Relative Contribution of Variables

DDelen · February 2016

I want to measure the relative contribution of each input variable to the prediction power/accuracy of a model (any classification or regression model). In some commercial tools like SPSS Modeler this is done automatically by a process so called leave-one-out. In each iteration one input variable is left out of the modeling and the model is tested on holdout sample (or via x-validation), the accuracy is recorded (e.g., variable left out = A, accuracy 82%). This process is repeated for each input variable. At the end you have a list of accuracies for each variable's-absence from the model. The lower the accuracy, the higher the contribution/importance of the variable that is left out. Once done, this accuracies can be converted/inversed into relative importance measures (can also be normalized), and shown using a horizontal bar chart illustrating the relative contribution of all variables.

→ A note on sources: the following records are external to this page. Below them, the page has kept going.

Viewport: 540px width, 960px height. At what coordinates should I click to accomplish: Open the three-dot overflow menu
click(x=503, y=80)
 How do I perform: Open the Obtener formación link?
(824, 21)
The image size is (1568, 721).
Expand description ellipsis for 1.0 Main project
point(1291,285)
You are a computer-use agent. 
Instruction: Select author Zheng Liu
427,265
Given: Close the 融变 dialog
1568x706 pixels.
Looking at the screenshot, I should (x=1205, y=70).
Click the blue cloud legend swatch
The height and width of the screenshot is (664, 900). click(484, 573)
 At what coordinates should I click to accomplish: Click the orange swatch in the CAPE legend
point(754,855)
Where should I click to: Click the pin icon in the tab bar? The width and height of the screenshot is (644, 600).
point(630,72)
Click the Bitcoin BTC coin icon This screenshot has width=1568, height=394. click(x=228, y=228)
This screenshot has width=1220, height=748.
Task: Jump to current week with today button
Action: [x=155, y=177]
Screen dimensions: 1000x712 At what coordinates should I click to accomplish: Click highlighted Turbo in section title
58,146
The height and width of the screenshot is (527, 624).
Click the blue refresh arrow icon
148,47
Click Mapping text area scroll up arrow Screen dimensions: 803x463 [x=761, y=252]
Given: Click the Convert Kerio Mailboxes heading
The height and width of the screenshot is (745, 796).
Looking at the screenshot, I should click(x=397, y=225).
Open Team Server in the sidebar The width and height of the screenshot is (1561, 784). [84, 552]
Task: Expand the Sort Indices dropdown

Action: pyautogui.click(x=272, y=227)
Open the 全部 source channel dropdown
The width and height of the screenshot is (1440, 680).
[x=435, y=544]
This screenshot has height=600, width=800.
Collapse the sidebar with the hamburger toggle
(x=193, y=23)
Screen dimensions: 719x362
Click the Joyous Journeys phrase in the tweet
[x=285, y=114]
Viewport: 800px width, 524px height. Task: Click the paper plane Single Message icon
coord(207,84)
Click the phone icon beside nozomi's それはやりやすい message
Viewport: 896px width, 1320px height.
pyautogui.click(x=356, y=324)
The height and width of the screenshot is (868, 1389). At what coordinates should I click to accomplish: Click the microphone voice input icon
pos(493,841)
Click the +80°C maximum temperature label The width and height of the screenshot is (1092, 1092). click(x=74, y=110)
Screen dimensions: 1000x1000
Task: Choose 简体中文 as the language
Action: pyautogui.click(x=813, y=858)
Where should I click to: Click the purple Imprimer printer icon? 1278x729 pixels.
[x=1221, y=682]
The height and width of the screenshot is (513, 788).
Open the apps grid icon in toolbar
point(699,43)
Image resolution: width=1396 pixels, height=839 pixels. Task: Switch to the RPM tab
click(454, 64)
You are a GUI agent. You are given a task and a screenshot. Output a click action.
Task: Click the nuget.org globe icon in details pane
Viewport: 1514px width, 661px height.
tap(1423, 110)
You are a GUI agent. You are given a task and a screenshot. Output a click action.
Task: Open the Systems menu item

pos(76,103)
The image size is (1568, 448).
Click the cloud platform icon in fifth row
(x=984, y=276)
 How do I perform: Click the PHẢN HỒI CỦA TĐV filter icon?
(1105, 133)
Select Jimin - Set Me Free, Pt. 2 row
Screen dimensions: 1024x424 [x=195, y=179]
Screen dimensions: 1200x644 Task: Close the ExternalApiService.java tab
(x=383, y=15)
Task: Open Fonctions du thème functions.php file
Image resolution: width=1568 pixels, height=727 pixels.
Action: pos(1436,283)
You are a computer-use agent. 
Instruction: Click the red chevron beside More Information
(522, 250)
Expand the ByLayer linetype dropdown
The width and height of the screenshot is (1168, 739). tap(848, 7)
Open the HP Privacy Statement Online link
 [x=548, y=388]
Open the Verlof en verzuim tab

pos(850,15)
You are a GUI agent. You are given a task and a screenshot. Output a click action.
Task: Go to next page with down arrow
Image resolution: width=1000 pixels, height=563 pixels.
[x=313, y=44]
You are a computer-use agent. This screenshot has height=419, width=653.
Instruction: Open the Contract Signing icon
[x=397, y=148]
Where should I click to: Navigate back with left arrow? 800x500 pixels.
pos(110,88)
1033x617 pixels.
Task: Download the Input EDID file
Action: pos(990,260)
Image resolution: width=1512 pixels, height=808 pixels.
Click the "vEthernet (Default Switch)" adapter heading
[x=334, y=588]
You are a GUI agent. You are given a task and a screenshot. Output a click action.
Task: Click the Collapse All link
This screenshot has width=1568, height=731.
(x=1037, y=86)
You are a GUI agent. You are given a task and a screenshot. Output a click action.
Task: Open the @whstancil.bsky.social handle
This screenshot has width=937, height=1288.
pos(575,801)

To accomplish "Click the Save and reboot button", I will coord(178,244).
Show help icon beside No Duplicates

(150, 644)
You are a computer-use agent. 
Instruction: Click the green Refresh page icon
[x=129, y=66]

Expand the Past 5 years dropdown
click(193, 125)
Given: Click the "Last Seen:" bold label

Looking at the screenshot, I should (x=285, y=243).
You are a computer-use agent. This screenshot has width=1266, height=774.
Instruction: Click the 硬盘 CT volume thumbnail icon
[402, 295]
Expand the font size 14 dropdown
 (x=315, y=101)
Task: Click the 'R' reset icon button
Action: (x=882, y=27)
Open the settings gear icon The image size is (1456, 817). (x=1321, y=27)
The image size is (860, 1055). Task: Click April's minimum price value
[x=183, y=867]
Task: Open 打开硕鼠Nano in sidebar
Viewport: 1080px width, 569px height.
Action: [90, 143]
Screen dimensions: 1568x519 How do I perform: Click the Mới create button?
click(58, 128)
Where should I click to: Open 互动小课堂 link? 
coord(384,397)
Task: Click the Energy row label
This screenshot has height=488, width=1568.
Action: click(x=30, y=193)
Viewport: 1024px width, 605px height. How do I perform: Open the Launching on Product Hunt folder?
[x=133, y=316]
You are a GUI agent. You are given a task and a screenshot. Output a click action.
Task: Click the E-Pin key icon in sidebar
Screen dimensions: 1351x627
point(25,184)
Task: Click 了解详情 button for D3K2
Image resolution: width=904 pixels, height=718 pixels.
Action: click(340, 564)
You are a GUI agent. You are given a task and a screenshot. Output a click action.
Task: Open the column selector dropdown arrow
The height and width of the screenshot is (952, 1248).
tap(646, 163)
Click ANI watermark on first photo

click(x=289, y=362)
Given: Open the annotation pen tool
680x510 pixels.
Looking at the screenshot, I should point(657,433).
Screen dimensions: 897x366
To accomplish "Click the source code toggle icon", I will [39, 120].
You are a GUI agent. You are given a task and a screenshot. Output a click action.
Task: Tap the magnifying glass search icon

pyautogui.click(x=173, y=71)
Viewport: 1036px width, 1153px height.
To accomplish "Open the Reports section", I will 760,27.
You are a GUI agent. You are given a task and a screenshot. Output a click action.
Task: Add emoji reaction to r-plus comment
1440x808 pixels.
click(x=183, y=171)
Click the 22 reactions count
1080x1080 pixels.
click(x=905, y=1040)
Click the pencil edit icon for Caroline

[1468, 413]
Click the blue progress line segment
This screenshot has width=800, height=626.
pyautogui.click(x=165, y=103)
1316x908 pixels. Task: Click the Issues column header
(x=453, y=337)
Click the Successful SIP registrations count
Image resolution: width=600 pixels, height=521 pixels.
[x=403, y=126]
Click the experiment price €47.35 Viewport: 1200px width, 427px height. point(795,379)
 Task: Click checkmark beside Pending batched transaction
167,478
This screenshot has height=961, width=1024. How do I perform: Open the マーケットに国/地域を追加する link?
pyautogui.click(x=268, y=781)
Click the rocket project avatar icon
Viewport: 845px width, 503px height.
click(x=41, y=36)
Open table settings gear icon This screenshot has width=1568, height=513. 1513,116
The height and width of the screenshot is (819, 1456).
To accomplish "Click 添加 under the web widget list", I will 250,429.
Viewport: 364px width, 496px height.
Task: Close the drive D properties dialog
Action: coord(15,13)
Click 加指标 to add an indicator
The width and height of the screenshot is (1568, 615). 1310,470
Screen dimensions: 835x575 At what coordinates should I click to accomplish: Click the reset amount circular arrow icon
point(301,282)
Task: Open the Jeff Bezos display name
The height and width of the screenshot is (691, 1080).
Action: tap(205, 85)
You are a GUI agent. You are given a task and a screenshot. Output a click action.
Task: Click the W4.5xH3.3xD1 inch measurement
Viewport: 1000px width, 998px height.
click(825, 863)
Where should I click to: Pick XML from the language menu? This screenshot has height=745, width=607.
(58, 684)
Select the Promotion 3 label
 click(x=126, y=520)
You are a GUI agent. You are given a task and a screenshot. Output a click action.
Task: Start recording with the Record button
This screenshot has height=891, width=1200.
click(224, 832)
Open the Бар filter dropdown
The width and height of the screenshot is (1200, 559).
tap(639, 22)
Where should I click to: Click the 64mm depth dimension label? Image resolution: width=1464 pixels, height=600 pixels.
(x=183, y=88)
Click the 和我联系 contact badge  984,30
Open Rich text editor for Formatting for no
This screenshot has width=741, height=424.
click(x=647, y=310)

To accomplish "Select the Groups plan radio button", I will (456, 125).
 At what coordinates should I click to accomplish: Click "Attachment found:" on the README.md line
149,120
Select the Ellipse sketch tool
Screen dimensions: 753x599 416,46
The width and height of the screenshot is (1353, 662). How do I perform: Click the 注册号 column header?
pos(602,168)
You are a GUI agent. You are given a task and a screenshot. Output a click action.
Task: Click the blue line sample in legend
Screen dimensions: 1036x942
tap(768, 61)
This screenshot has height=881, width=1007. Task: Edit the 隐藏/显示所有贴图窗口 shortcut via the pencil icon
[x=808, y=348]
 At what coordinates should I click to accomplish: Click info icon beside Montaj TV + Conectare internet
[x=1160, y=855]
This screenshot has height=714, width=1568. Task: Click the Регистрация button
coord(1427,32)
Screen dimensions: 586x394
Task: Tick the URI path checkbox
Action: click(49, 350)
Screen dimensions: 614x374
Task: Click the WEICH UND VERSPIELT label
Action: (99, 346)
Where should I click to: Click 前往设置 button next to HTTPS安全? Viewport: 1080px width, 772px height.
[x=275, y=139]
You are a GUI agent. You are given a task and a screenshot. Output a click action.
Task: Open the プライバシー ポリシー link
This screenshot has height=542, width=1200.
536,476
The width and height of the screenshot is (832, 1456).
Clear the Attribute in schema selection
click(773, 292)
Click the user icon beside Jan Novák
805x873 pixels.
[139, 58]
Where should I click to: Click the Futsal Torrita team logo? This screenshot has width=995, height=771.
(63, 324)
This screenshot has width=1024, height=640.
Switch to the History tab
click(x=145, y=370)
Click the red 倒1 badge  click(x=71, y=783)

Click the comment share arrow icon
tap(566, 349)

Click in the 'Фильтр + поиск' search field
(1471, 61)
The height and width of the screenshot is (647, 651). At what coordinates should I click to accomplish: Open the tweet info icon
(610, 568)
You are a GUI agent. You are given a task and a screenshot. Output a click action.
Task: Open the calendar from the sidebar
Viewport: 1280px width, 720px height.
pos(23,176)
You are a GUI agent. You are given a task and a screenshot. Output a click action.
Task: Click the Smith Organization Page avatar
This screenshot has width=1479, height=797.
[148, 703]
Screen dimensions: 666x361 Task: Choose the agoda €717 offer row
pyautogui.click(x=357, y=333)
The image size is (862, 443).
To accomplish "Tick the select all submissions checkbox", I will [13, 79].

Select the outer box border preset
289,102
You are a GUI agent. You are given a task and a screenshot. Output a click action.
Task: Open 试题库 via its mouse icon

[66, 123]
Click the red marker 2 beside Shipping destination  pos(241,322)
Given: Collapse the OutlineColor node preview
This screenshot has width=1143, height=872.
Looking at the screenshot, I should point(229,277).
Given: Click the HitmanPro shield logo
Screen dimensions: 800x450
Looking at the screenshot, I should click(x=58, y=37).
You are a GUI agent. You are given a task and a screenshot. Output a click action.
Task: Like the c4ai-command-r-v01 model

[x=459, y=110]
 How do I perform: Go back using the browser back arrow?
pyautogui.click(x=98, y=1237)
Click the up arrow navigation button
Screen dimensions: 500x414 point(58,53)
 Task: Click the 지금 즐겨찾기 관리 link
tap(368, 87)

I tried to do this in RapidMiner 7.0 with Loop Attributes note. It did not work! I could not set it up properly because I am not all that familiar with RapidMiner procedures like loop operators. The short descriptions were not sufficient enough for me to understand and use them properly for this process.

Can anyone create a simple process for a small data set like Golf and Decision Trees and X-Validation for the variable contribution procedure I described, and post it here so that we all can learn/benefit from it?

Thank you.

earmijo · February 2016

I'll get you started. The first operator computes the AUC for all variables. Then a Loop-attributes operator drops one by one and computes the AUC again.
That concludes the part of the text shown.